#### WHAT THE EXERCISE ASKS:
Your task is to copy the lines of the data below from the line holding "Европа (90, 1977)" through the line holding "[in] (107, 16)", inclusive, exactly and with nothing added.

Stored items:
[Start of section]

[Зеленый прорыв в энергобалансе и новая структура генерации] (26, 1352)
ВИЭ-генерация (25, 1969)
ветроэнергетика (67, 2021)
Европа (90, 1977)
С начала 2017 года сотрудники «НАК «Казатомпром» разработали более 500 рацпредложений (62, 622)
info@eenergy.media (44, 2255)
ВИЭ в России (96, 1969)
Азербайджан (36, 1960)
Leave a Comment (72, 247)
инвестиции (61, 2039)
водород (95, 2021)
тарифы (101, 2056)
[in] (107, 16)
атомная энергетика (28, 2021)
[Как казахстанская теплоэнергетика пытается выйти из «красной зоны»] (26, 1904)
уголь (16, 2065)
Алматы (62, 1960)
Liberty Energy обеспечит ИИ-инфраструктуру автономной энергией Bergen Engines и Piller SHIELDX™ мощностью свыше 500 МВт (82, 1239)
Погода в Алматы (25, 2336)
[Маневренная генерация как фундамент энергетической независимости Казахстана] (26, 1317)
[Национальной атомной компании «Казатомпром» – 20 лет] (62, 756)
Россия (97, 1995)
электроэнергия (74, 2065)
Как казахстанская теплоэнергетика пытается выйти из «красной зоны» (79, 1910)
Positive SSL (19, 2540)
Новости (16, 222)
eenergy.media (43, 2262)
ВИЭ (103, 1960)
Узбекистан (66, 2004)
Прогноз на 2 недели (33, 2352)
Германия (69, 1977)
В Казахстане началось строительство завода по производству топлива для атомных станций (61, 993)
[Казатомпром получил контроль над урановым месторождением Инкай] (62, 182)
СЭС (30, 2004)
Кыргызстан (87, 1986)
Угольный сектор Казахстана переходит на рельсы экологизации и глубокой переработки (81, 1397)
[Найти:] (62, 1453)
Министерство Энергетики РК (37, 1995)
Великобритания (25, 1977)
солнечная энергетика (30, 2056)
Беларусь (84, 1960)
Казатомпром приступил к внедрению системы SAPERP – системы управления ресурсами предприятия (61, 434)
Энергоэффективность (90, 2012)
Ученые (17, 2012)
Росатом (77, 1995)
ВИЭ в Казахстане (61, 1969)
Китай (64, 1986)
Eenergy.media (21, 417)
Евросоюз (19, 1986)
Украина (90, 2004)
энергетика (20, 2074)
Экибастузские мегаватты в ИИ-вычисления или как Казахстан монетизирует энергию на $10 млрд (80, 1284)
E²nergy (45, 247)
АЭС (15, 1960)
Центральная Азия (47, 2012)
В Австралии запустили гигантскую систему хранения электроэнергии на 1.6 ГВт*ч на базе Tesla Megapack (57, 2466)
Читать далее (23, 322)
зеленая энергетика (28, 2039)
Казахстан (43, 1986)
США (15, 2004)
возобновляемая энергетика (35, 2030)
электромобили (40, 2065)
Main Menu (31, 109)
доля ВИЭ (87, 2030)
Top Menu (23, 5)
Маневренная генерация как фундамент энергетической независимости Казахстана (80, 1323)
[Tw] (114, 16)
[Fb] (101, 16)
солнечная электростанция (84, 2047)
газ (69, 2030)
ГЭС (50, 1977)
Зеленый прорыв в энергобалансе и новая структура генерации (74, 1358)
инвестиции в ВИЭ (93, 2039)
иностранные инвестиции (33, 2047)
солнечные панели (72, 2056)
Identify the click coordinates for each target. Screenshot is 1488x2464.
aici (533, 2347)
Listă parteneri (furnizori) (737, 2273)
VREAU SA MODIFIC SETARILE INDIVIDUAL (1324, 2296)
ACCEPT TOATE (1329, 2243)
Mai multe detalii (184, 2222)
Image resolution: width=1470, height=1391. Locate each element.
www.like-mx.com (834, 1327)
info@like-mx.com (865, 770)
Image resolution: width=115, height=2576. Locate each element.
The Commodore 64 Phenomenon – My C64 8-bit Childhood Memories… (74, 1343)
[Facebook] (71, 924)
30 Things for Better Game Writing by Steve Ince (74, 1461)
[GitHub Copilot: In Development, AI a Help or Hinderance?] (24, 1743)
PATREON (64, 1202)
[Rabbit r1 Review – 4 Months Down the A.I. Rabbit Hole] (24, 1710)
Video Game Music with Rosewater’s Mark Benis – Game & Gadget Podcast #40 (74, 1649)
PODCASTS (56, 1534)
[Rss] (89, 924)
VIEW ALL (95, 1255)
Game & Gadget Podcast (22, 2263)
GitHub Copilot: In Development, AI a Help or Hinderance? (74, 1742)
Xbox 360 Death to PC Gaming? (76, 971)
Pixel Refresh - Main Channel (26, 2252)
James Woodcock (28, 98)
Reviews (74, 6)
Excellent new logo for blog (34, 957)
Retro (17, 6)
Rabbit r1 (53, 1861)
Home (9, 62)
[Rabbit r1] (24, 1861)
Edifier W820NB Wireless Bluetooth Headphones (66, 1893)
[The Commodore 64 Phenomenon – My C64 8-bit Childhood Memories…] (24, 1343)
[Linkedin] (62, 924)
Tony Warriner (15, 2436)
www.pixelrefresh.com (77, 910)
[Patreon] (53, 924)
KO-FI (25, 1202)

[End of section]

#### ANSWER SPACE:
Европа (90, 1977)
С начала 2017 года сотрудники «НАК «Казатомпром» разработали более 500 рацпредложений (62, 622)
info@eenergy.media (44, 2255)
ВИЭ в России (96, 1969)
Азербайджан (36, 1960)
Leave a Comment (72, 247)
инвестиции (61, 2039)
водород (95, 2021)
тарифы (101, 2056)
[in] (107, 16)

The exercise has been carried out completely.